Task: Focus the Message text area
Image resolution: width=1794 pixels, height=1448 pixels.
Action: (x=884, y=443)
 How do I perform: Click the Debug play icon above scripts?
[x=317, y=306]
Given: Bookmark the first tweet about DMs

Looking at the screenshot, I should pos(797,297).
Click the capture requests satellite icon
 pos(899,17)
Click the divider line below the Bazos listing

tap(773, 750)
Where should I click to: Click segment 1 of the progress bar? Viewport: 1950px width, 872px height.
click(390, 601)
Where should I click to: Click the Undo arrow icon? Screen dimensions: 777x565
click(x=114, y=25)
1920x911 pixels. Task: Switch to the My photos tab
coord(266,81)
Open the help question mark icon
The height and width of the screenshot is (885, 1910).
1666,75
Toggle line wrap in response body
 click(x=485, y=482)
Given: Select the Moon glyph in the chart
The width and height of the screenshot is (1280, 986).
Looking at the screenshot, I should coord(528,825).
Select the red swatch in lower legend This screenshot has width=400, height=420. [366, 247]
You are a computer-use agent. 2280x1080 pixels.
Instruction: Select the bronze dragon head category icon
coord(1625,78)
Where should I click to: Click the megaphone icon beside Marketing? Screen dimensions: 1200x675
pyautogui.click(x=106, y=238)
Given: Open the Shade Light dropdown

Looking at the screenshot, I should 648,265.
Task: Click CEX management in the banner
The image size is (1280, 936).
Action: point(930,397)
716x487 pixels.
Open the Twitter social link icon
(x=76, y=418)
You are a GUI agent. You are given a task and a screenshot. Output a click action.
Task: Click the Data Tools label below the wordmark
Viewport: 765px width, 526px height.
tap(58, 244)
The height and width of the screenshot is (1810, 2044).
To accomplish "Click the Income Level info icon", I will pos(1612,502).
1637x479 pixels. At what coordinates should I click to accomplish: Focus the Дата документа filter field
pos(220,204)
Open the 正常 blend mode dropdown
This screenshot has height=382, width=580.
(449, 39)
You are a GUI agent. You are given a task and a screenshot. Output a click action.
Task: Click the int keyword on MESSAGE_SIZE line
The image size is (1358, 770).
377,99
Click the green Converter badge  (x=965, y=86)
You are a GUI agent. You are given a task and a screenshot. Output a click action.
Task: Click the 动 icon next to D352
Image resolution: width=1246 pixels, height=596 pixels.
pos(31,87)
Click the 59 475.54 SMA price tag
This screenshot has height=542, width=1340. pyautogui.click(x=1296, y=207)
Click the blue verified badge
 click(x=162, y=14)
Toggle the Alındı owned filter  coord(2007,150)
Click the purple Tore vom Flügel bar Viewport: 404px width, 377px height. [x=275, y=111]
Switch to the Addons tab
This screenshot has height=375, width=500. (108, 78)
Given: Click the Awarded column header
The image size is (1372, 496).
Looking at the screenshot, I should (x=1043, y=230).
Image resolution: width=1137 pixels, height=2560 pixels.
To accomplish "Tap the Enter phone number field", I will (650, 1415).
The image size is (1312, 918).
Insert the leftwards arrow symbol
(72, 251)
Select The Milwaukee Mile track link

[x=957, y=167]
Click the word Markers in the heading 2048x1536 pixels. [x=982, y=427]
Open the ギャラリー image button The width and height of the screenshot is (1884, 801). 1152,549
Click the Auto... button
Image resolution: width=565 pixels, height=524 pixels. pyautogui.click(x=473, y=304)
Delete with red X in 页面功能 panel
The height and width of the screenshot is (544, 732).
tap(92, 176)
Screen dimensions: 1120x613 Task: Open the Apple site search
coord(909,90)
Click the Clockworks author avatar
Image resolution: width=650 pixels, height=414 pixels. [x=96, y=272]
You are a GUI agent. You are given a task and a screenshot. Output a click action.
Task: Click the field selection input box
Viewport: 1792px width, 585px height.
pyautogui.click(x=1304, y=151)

● ● ●

What lines in the data above contain the word "will"? Show them all.

To accomplish "Click the Income Level info icon", I will pos(1612,502).
To accomplish "Tap the Enter phone number field", I will (650, 1415).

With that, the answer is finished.